About this exercise
Reproduce the lines running from the line containing "Describe the element" through the line containing "at that location.", both included, leaving out the pictures.

Source material below:

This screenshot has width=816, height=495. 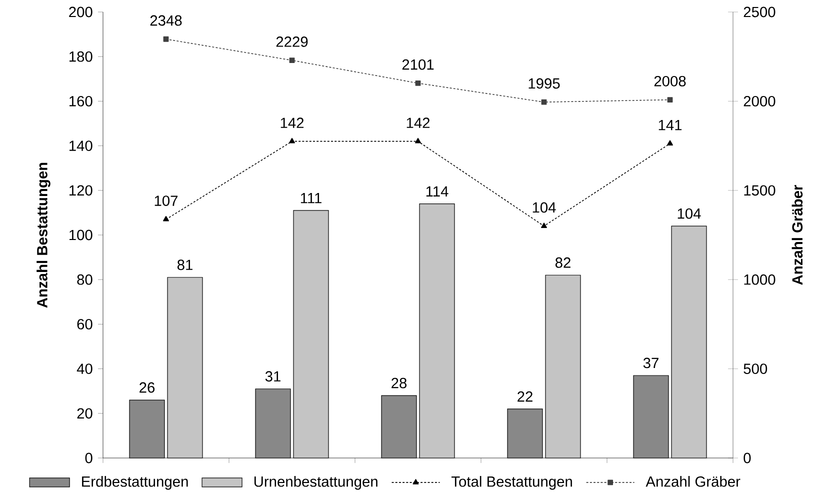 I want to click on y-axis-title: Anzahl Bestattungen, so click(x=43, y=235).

End of Source material.
Source material below:

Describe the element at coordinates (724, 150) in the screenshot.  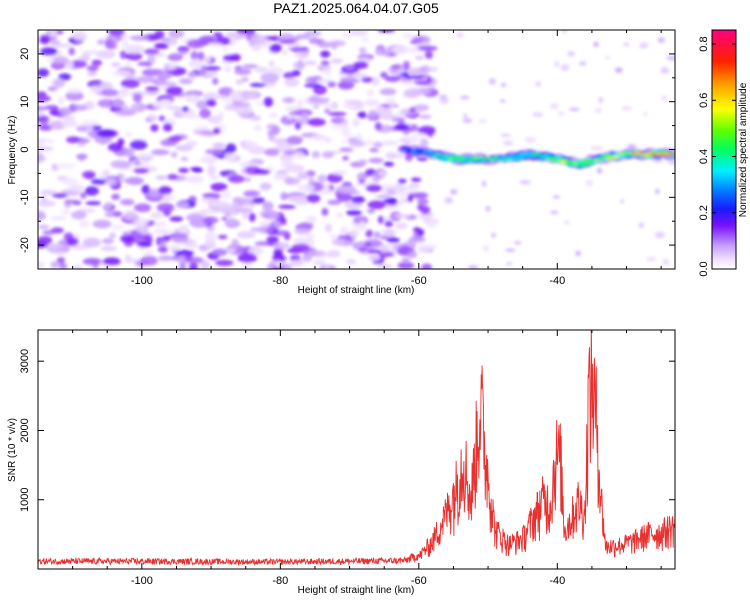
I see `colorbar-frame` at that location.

End of Source material.
Source material below:

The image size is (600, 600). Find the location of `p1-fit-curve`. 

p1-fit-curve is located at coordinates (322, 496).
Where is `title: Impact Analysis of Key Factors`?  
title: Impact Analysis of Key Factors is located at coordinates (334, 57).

End of Source material.

Reply to the exercise
Describe the element at coordinates (724, 150) in the screenshot.  
I see `colorbar-frame` at that location.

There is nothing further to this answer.